Extracted records below:

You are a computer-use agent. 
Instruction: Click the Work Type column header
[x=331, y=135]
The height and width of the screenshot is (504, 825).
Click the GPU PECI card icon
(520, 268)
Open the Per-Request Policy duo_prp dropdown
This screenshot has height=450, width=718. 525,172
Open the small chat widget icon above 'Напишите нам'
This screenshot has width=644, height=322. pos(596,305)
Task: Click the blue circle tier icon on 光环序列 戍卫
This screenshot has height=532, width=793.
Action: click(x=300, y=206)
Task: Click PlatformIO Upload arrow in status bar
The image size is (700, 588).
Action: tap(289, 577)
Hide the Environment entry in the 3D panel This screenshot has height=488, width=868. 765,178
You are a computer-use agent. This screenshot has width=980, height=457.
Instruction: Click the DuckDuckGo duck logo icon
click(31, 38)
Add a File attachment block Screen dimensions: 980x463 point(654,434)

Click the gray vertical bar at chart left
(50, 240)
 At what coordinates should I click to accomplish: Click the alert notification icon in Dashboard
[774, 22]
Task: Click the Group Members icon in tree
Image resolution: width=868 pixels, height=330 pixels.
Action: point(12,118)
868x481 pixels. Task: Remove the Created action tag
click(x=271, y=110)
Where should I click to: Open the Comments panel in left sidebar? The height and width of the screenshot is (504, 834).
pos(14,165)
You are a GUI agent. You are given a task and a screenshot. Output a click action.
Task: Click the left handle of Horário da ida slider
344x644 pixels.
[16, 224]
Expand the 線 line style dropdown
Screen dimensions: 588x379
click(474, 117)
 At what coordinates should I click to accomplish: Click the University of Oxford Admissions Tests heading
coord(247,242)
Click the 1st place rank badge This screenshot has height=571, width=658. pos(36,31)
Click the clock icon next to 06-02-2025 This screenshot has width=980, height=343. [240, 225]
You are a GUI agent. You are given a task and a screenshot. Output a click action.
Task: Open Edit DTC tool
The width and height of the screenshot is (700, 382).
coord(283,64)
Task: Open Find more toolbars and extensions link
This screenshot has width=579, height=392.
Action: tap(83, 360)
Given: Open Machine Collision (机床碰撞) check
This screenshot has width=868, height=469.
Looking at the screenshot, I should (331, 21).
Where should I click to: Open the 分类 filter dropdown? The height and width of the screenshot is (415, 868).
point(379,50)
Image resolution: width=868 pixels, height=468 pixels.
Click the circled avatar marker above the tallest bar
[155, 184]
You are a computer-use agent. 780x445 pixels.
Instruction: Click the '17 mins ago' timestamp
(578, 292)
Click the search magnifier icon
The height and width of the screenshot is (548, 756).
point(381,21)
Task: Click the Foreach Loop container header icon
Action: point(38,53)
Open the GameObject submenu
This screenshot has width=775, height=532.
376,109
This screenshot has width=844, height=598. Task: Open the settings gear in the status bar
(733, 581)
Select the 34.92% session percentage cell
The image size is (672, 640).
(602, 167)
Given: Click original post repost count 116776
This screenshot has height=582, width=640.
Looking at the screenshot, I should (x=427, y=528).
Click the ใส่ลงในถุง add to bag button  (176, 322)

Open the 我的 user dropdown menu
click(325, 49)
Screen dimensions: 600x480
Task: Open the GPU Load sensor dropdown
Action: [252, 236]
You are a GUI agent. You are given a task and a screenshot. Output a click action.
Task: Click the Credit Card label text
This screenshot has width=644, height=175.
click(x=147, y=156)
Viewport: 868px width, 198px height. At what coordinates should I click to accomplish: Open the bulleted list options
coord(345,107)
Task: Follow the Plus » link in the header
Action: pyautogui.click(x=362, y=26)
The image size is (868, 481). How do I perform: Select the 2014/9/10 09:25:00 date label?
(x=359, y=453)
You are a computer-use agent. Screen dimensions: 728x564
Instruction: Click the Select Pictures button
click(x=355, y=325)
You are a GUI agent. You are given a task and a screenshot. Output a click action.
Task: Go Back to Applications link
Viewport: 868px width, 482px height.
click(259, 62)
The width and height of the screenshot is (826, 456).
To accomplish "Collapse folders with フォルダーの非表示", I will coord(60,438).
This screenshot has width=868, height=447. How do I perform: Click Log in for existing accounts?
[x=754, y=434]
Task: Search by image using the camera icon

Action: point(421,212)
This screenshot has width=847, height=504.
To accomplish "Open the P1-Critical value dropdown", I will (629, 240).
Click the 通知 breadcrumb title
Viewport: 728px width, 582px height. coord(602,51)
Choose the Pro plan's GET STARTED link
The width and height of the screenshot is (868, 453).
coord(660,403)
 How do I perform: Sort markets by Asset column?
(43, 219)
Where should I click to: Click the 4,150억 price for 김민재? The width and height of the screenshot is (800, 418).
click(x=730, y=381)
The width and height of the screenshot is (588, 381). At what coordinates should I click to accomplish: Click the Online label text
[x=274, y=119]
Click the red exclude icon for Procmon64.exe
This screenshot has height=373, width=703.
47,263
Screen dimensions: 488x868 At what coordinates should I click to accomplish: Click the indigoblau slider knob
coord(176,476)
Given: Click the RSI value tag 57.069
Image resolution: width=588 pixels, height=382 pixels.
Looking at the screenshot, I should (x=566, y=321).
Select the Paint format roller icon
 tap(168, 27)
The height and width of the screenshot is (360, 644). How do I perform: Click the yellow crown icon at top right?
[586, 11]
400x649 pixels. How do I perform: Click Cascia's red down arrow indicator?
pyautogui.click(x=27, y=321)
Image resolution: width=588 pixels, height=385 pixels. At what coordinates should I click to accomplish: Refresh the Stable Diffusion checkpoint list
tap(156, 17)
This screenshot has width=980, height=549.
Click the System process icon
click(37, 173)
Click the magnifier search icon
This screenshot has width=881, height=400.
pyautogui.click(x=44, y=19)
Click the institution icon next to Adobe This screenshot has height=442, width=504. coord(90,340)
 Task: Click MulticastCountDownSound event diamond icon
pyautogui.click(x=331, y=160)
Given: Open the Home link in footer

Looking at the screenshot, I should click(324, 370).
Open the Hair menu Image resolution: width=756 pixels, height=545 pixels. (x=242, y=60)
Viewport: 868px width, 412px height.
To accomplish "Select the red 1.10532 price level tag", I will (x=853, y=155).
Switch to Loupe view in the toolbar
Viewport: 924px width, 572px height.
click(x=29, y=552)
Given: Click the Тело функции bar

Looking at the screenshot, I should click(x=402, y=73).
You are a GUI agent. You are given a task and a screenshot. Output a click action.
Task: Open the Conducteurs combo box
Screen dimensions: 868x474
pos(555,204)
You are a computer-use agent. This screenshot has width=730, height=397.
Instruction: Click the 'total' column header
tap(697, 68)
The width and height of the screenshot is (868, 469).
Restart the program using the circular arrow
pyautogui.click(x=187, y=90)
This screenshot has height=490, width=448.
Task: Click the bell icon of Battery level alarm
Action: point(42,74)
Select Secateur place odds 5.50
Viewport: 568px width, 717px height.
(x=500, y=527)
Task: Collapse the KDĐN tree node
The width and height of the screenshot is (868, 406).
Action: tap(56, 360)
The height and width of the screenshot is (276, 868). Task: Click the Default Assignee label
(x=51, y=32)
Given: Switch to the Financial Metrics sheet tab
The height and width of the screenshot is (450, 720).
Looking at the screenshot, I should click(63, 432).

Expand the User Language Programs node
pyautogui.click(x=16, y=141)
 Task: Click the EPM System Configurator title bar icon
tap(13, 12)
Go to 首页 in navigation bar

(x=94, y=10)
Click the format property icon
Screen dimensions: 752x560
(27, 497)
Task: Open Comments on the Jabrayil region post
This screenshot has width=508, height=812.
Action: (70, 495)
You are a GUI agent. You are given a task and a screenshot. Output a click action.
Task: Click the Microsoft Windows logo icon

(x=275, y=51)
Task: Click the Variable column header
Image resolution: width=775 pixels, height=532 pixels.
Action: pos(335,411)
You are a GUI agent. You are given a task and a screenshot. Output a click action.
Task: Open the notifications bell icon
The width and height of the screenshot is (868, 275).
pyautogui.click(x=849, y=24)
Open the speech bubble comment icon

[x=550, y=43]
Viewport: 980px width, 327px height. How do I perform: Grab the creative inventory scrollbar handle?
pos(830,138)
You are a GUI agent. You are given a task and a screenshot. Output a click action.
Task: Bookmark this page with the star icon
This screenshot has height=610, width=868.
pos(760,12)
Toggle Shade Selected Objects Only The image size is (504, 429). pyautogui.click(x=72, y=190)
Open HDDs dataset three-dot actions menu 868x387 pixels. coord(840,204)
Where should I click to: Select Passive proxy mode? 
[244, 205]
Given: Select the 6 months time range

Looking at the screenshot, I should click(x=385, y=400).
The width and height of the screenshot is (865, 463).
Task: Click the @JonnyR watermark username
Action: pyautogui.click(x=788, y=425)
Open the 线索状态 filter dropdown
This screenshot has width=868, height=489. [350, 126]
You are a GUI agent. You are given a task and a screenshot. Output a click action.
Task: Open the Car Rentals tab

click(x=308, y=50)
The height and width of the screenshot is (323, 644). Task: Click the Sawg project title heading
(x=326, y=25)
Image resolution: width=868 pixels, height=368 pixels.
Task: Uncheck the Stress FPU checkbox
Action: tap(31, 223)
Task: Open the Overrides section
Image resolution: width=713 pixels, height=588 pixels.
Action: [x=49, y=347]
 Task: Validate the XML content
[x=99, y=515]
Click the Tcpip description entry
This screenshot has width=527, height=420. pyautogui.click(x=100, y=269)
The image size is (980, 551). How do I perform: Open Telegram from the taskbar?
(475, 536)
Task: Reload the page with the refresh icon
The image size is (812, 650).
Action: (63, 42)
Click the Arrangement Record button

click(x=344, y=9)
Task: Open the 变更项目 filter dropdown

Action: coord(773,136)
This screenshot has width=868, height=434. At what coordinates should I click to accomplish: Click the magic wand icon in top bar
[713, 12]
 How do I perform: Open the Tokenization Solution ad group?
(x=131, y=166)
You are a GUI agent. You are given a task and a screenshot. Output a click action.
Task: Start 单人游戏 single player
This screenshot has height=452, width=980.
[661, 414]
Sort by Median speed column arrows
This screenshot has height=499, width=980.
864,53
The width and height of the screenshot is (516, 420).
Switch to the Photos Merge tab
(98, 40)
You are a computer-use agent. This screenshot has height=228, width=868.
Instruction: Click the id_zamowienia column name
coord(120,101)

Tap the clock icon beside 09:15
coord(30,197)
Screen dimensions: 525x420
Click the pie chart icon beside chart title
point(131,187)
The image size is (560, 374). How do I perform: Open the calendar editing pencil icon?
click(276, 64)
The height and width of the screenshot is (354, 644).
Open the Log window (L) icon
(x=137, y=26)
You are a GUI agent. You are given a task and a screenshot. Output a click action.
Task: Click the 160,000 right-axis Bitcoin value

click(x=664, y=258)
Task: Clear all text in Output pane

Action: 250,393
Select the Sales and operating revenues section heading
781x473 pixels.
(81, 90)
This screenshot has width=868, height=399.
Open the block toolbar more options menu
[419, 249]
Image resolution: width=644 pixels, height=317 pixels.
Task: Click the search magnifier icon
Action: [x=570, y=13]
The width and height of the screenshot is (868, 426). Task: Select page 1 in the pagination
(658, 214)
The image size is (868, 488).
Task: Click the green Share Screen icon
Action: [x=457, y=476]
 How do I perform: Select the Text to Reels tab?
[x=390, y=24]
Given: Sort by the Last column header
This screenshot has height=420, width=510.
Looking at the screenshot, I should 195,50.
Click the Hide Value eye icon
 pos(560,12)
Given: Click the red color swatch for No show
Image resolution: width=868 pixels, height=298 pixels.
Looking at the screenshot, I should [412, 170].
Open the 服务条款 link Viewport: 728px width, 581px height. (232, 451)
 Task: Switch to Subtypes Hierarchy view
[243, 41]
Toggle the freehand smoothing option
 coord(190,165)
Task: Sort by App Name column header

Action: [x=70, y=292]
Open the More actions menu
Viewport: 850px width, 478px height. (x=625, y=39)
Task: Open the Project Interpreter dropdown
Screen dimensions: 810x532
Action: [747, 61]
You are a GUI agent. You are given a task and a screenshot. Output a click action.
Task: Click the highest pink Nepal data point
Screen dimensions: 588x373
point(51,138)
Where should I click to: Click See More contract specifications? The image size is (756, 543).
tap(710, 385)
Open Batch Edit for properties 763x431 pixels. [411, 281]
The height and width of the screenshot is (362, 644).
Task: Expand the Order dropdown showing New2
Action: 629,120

End of Extracted records.

**Goal of the exercise:** The stretch of entries above that starts with the line containing "has width=730, height=397." and goes on through the line containing "The width and height of the screenshot is (868, 469)." is to be transcribed exactly, and no other line is to be transcribed.

**Result of the exercise:**
You are a computer-use agent. This screenshot has width=730, height=397.
Instruction: Click the 'total' column header
tap(697, 68)
The width and height of the screenshot is (868, 469).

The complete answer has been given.